Goldschmidt caught everyone’s attention during his time at Double-A in 2011, hitting 30 HRs in 366 ABs.  You couple that with the 53 HRs he hit over his first two seasons—after being drafted in the eighth round of the 2009 draft—and you have a player with 83 HR in 1,178 ABs in the minor leagues.  That’s a home run every 14.2 ABs.

Let’s compare that to some of the best home run hitters in the Major Leagues in 2011:

  • Jose Bautista – HR every 11.9 AB
  • Matt Kemp – HR every 15.4 AB
  • Mike Stanton – HR every 15.2 AB
  • Ryan Braun – HR every 17.1 AB

Obviously the competition is dramatically different, but in his first taste of the Major Leagues Goldschmidt delivered a home run once every 19.5 ABs.  With more experience would it really be a surprise if he delivered like one of the elite sluggers in the game? 
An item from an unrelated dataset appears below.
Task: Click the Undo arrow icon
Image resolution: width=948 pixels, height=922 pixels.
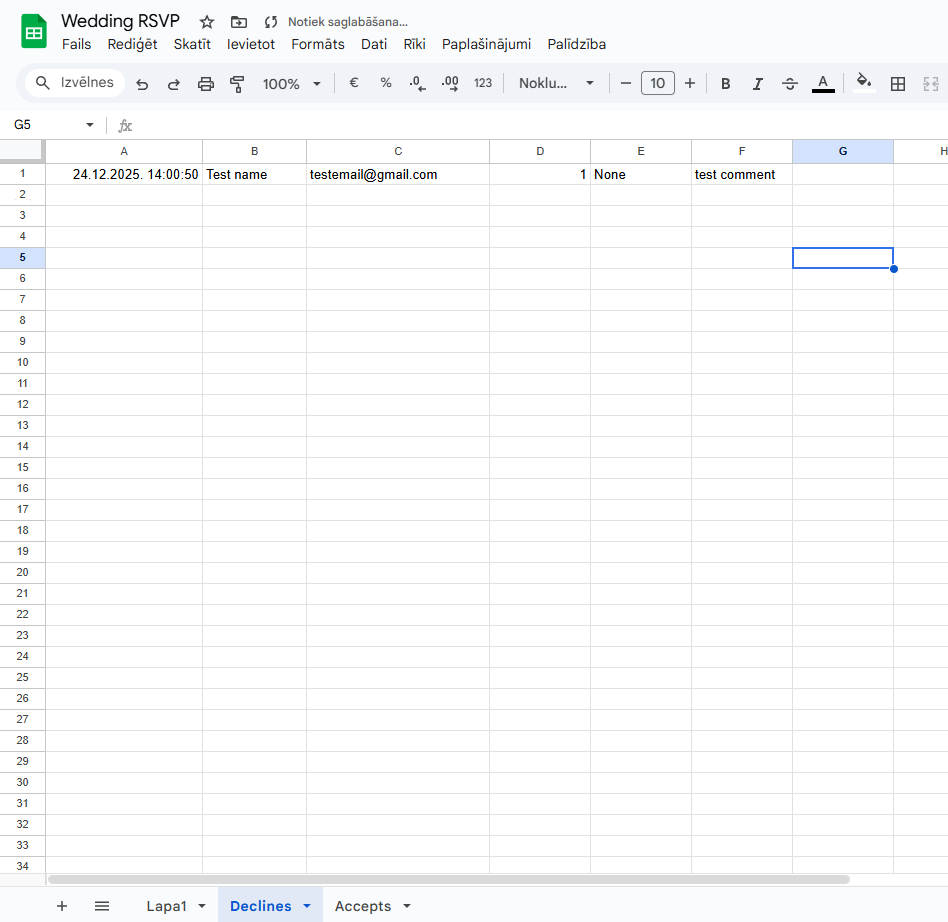Action: click(142, 84)
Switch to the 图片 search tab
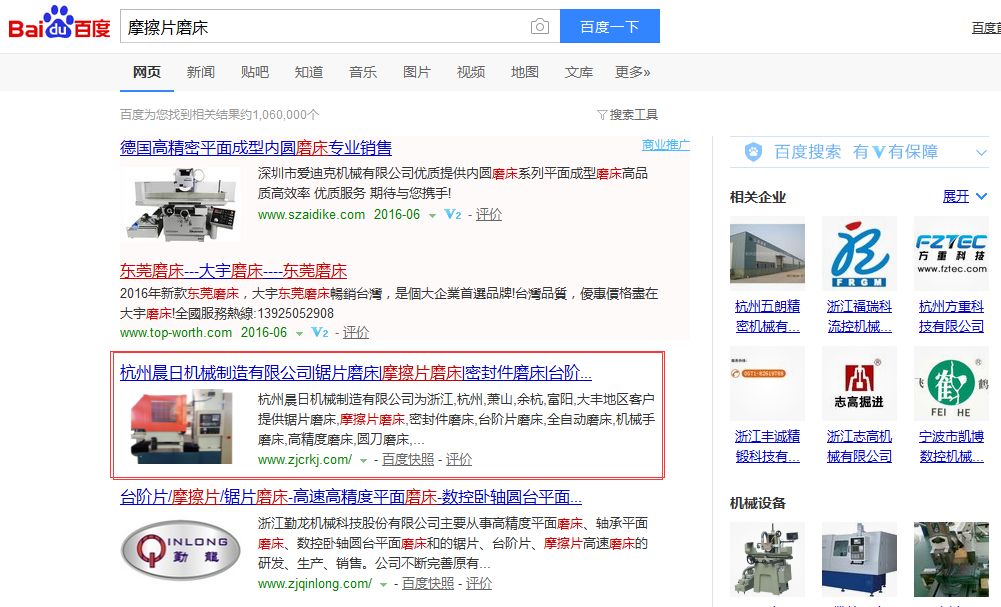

If it is power that you are looking for, Goldschmidt is going to be a great selection, especially calling Arizona home.

With power should come RBIs and at least some runs, especially since he should ultimately hit fifth or sixth in the lineup.  Obviously, if he starts the season hitting seventh (or settles into the sixth slot) he won’t score as many runs, but if he can get to 70+ he should be alright.

The problem with Goldschmidt is the potential to struggle mightily in the average department, and it’s a potentially big issue.  He has suffered from strikeout issues since being drafted, and they culminated in the Major Leagues last season:

  • 2009 – Rookie League (287 ABs) – 22.4%
  • 2010 – Single-A (525 ABs) – 26.9%
  • 2011 – Double-A (366 ABs) – 20.1%
  • 2011 – Majors (156 ABs) – 29.9%

It’s not a surprise to see the leap forward against the tougher competition, and given what he did in Single-A in ’10, it may not be a completely unrealistic number either.  He did show some improvement with a little experience, going from a 32.6 percent strikeout rate in August to a 27.3 percent mark in September.  It’s not much, but at least it’s something.
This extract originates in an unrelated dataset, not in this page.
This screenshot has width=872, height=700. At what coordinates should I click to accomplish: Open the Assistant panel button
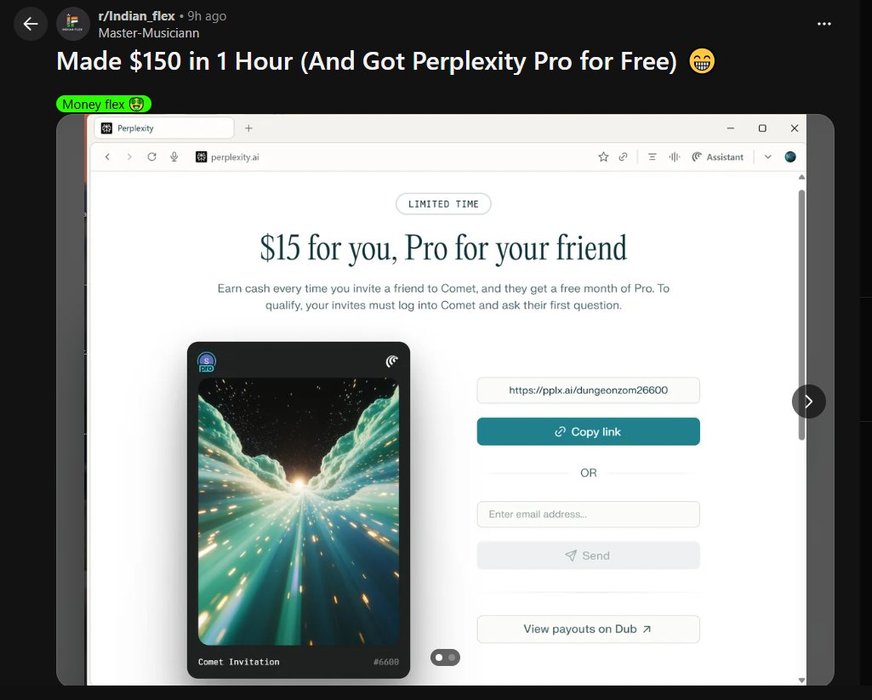pyautogui.click(x=717, y=157)
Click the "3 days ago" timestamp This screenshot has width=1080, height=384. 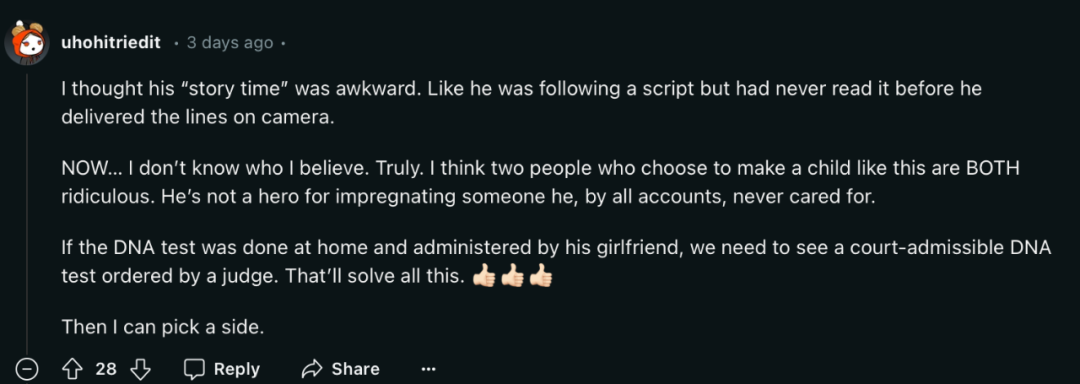point(230,43)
If he can maintain a mark in the 27-28 percent range, given his power upside, he isn’t likely going to kill you in the average department (think around .255-.270).  The problem is it’s going to be a risky proposition.

What happens if the power isn’t quite what we expect?  The average is going to plummet (as is his overall value anyways).

What happens if the strikeouts remain extremely high?  He’s not going to hit for a strong average, which also will cost him RBI opportunities (since he won’t be making contact).

What happens if he doesn’t have much luck?  Well, you can see above, because it’s going to be the same scenario as if he had high strikeouts.

You put everything together and here’s what I am projecting for Goldschmidt for the 2012 campaign:

.260 (130-500), 29 HR, 85 RBI, 70 R, 6 SB, .318 BABIP, .337 OBP, .500 SLG

The bottom line with Goldschmidt is that, while he has the potential to have a monster 2012 season, he also has the potential to be a player similar to Mark Reynolds.  Obviously that’s a player with value, but not quite as much since he’s almost going to cripple you in one category.  Just keep that in mind before setting your sights on him on draft day.

Is he a player I would recommend?  Yes, but more as a corner infielder and if I can get him at a discount.  There’s too much risk involved in investing highly in him.

What are your thoughts of Goldschmidt?  Is he a player you believe is worth drafting?  What type of numbers are you expecting from him in 2012?